### Work item
Can you pull out each line of the data below that includes the word "column"?

++++++++++

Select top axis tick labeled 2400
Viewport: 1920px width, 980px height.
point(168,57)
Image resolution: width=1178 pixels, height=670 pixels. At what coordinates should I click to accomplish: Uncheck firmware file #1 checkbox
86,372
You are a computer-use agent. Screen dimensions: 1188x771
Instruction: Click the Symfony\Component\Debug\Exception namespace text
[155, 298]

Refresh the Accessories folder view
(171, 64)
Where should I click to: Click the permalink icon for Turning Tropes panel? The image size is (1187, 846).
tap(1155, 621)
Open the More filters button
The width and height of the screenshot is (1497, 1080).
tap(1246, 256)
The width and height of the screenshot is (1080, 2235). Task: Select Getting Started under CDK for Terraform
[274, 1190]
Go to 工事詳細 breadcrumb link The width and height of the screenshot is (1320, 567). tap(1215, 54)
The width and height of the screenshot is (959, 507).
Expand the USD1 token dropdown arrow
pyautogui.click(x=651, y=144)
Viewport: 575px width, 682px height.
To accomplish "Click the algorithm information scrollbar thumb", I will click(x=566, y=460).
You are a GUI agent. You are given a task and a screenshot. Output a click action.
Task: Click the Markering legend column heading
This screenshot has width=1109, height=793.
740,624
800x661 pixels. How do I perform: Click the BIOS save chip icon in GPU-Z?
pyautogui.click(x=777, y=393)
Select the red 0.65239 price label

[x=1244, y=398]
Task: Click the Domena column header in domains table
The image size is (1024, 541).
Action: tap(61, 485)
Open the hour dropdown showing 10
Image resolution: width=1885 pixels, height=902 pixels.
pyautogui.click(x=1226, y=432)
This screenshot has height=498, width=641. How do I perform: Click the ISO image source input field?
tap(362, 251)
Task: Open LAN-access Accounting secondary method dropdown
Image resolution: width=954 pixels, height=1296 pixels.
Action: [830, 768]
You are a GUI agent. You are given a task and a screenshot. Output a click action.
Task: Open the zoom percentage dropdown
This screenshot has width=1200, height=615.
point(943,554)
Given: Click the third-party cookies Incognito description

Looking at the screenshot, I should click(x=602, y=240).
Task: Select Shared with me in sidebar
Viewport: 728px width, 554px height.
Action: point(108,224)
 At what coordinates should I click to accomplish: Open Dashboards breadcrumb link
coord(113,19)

++++++++++

### Solution for this problem
Task: Click the Markering legend column heading
Task: Click the Domena column header in domains table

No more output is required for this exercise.